[jsword-devel] Versification representations...
Chris Burrell
christopher at burrell.me.uk
Mon Nov 9 06:33:17 MST 2009
Wow! Thanks for all that. It defintely gives me areas to think about... By
Java database I meant a RDBMS written in Java (Java/Apache Derby),
configured in our case to run as part of the same JVM as our app. What I
meant earlier, is that with Derby, you basically declare new procedures as
static java methods, and then when it comes to executing your procedure, it
uses reflection to invoke your static method.

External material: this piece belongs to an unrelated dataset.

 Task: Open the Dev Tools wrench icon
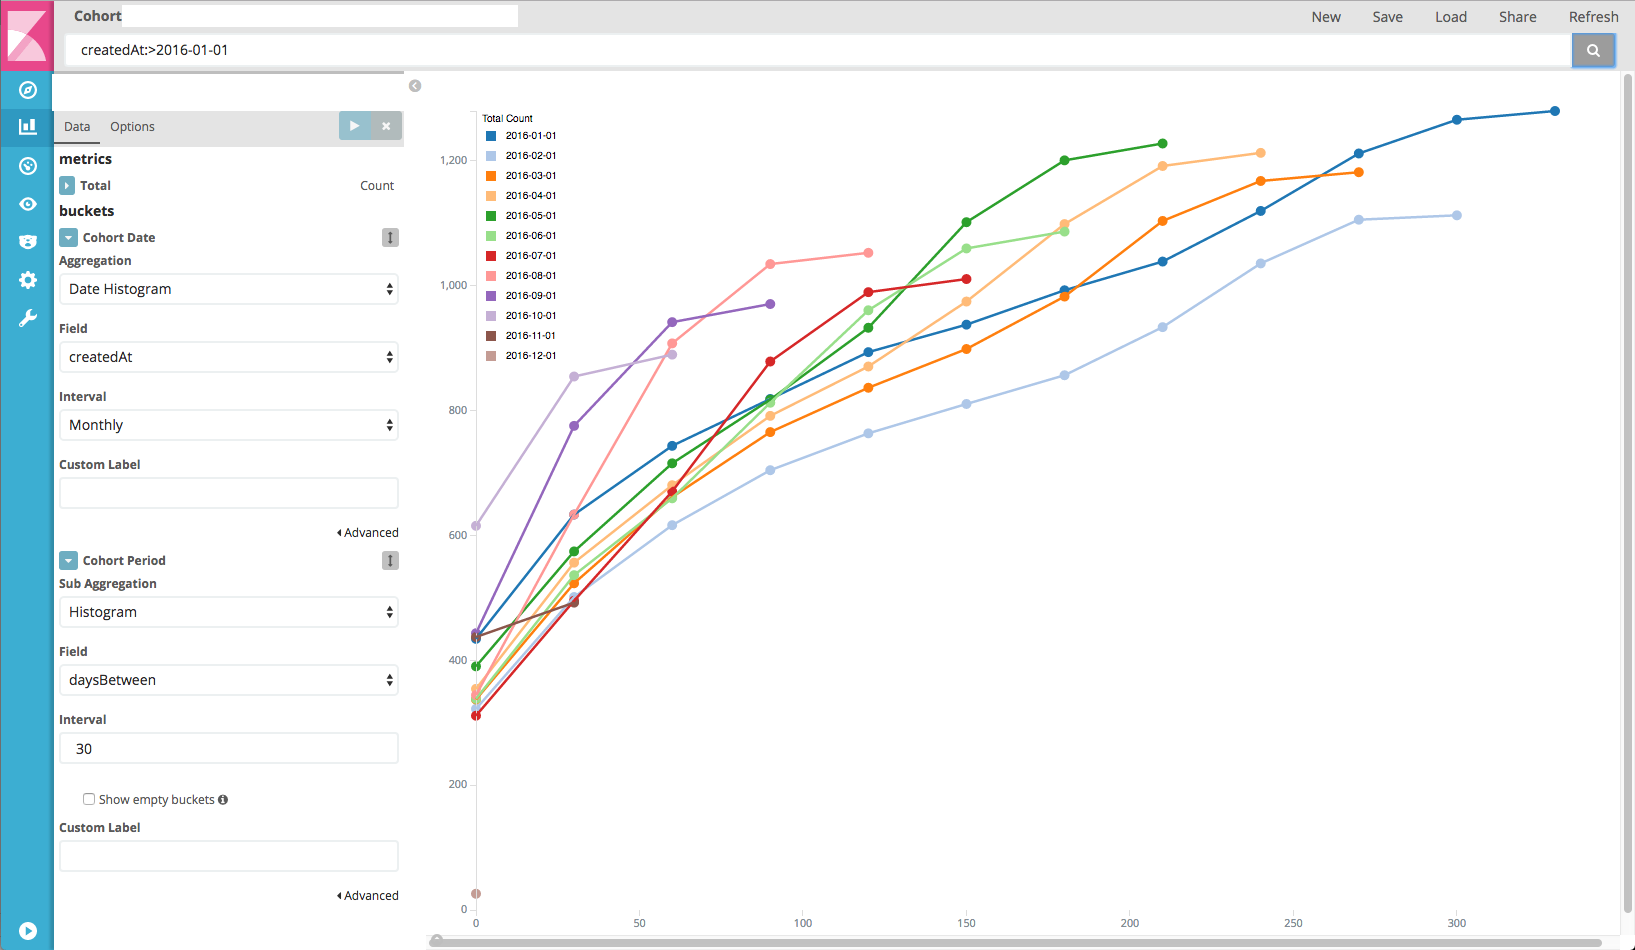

And thanks for the code sample pointers in the limbo area! I'll chew through
those...
Chris
2009/11/9 DM Smith <dmsmith at crosswire.org>
>
> On Nov 8, 2009, at 8:35 AM, Chris Burrell wrote:
>
> Hi all
>>
>> I'm on a project using JSword and we're linking Scripture to various
>> reference materials. For various reasons, we will need to store references
>> to our material in the database and not in a Sword module. Does anyone have
>> any views as to the best way of storing the verse/passage reference?
>>
>
> JSword has the notion of BookDriver being the storage representation of a
> Book. If you haven't found it yet, look in the JSword "limbo project", which
> holds nascent and obsolete code (
> http://crosswire.org/svn/jsword/trunk/jsword-limbo) you see some various
> starts of BookDrivers. For example, under src/main/java, the package
> o.c.j.book.jdbc has a nascent implementation of a JDBC driver.
>
> It should give you an idea of where to start.
>
>
>
>> I've come up with a few solutions, but not sure which would be the most
>> efficient, speed, space, etc.-wise... It will be used mainly to serve the
>> questions:
>> "Does the bible reference provided by the user match any of our
>> material?", or more simply, "Does passage A overlap with passage B"?
>>
>> Our material will be keyed by passage as opposed to per verse, ie. ranges
>> of verses...
>>
>> 1- Storing the reference as is in the database, say 1Kings.2:10-15;3:2-3
>> would mean we'd have to do lots of string manipulations to figure out
>> overlap of 2 references
>>
>
> In JSword a Verse is a single point in a document, a VerseRange is a
> collection of adjacent Verses and a Passage is a collection of VerseRanges
> that may or may not be adjacent. The degenerative case for a VerseRange is a
> single Verse and the degenerative case of a Passage is a VerseRange (thus a
> Verse).
>
> JSword at this point has a notion of a Verse being a specialized Key and
> there is no notion of a KeyRange or of a Passage being a collection of Keys.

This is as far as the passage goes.